Each layer or source type has a function component (e.g. vectorlayerform.tsx, geojsonsource.tsx) that:

  1. Calls useSchemaFormState with the right props.

  2. Builds uiSchema in a useMemo using processBaseSchema, removeFormEntry, and type-specific logic (e.g. source dropdown enum, custom widgets, hidden fields).

  3. Uses handleChangeBase and handleSubmitBase from the hook, or wraps them (e.g. path-based and GeoJSON sources add path/URL validation).

  4. Renders SchemaForm with the hook’s schema, formData, formContextValue, and the chosen change/submit handlers.

The same component is used for create and edit.

Layer forms: layerform.tsx, vectorlayerform.tsx, hillshadeLayerForm.tsx, webGlLayerForm.tsx, heatmapLayerForm.tsx, storySegmentLayerForm.tsx.

Source forms: sourceform.tsx, geojsonsource.tsx, pathbasedsource.tsx, tilesourceform.tsx, geotiffsource.tsx.

Other forms: DefaultProcessingForm (processingForm.tsx), DissolveForm (process/dissolveProcessForm.tsx), StoryEditorPropertiesForm (StoryEditorForm.tsx). These use the same hook and SchemaForm.

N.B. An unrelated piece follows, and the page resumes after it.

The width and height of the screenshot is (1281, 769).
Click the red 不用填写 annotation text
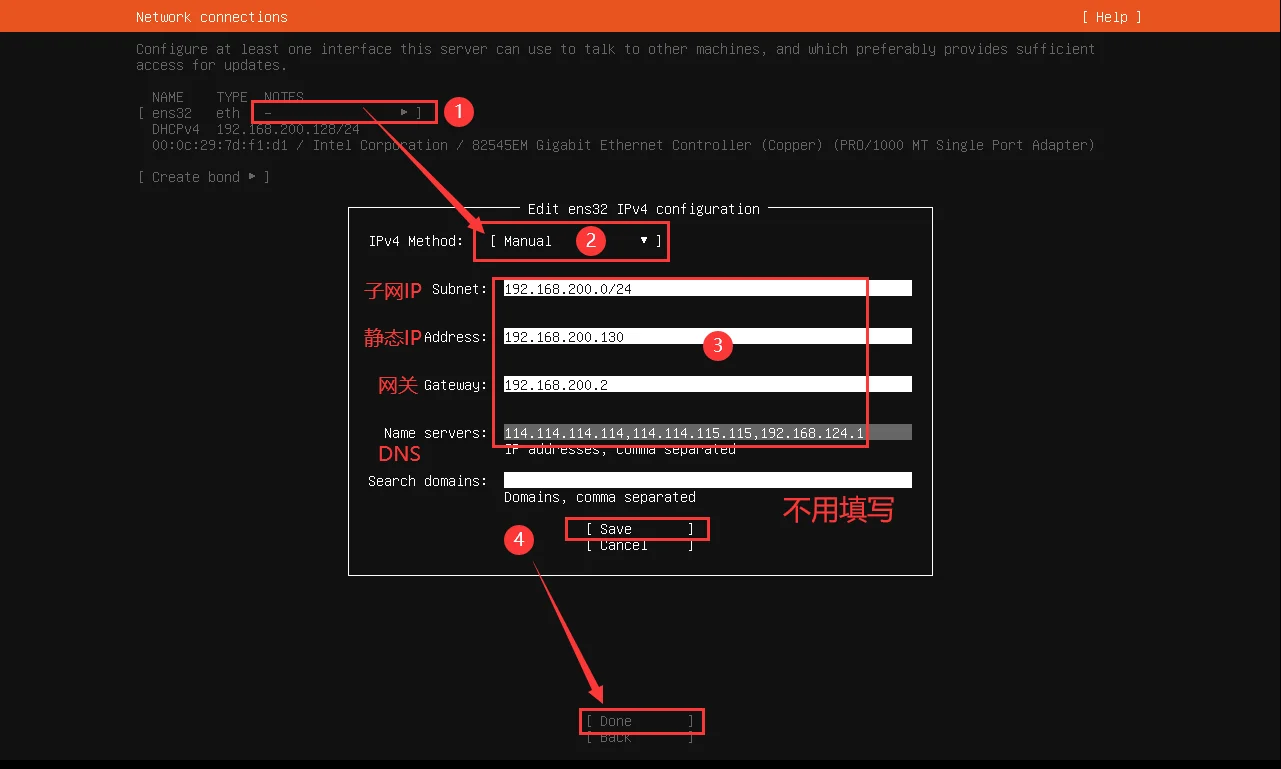pyautogui.click(x=837, y=510)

The processing forms connect the dialog OK button to a programmatic submit via submitButtonRef.

Form selectors and flows#

  • formselectors.ts exposes getLayerTypeForm(layerType) and getSourceTypeForm(sourceType) so callers get the right form component without importing each one.

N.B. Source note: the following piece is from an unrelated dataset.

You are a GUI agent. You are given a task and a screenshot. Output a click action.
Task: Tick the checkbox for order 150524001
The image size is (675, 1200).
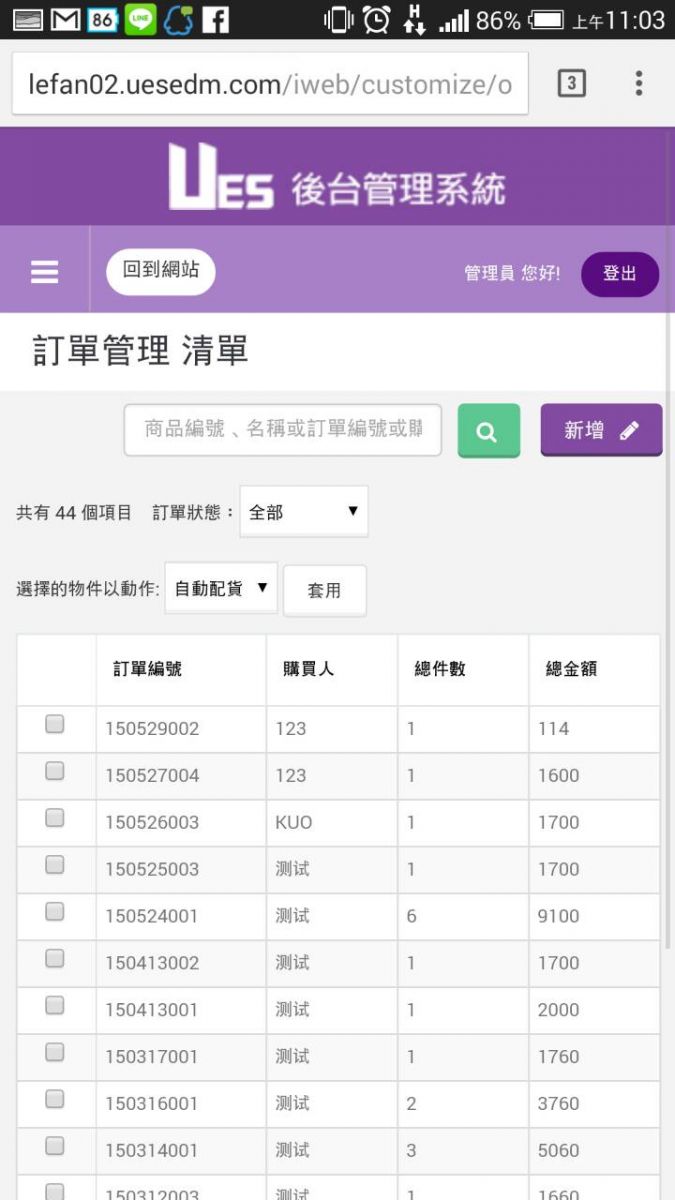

  • CreationForm (used by the layer/source creation dialog) renders the chosen source and/or layer form, stores latest form data in refs via syncData, and registers a confirm handler. When the user clicks OK, the dialog invokes that handler and CreationForm reads the refs and calls the model’s add methods.

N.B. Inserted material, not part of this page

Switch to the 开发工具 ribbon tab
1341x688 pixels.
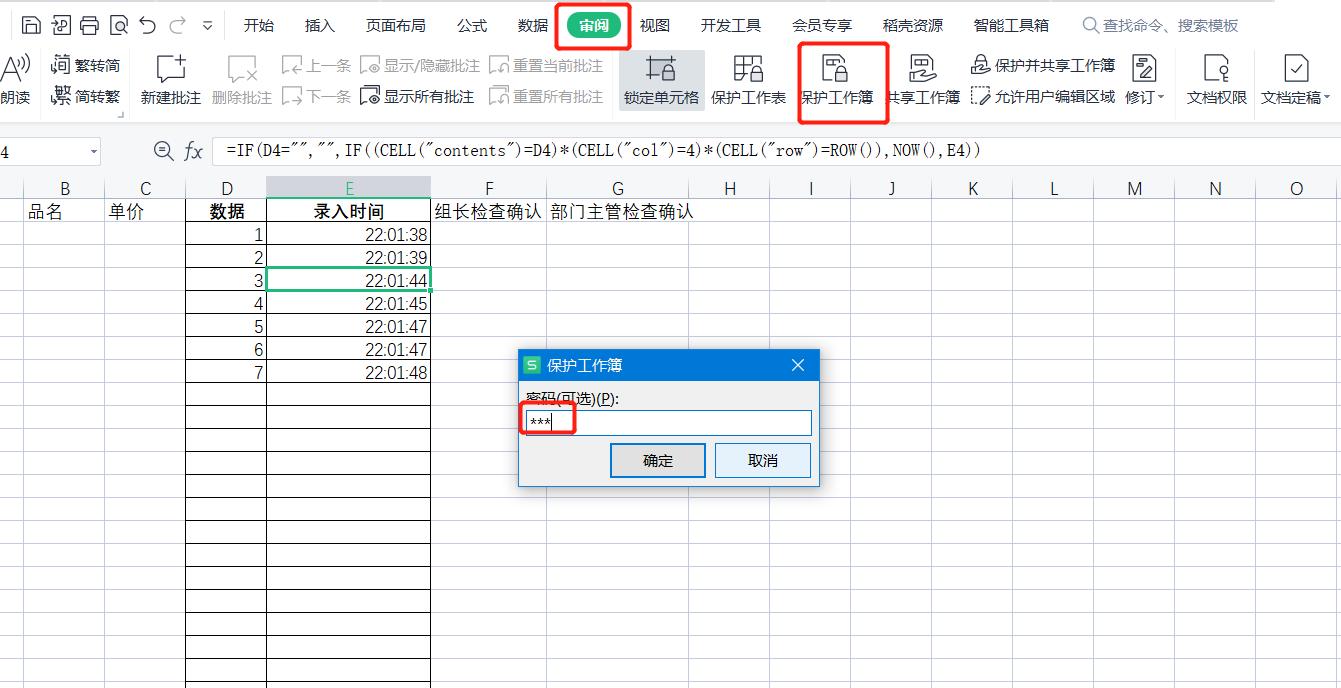pyautogui.click(x=731, y=25)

  • EditForm (used by the properties panel) resolves the layer/source by id, picks the form via the selectors, and passes syncData so that each change updates the model (e.g. updateObjectParameters). No OK button; changes apply as you edit.

Sync policy#

  • Create flow (e.g. layer/source creation dialog): Form data is not written to the model while the dialog is open. On OK, the dialog’s confirm handler runs and CreationForm reads the latest data from refs and calls the model’s add methods.

  • Edit flow (properties panel): Form data is synced on every change. Each change calls syncData, which updates the model so the panel always reflects the current state.

  • Processing dialogs (e.g. Dissolve): The dialog OK button triggers a programmatic submit (via submitButtonRef). The form’s onSubmit runs; it may validate and then calls syncData.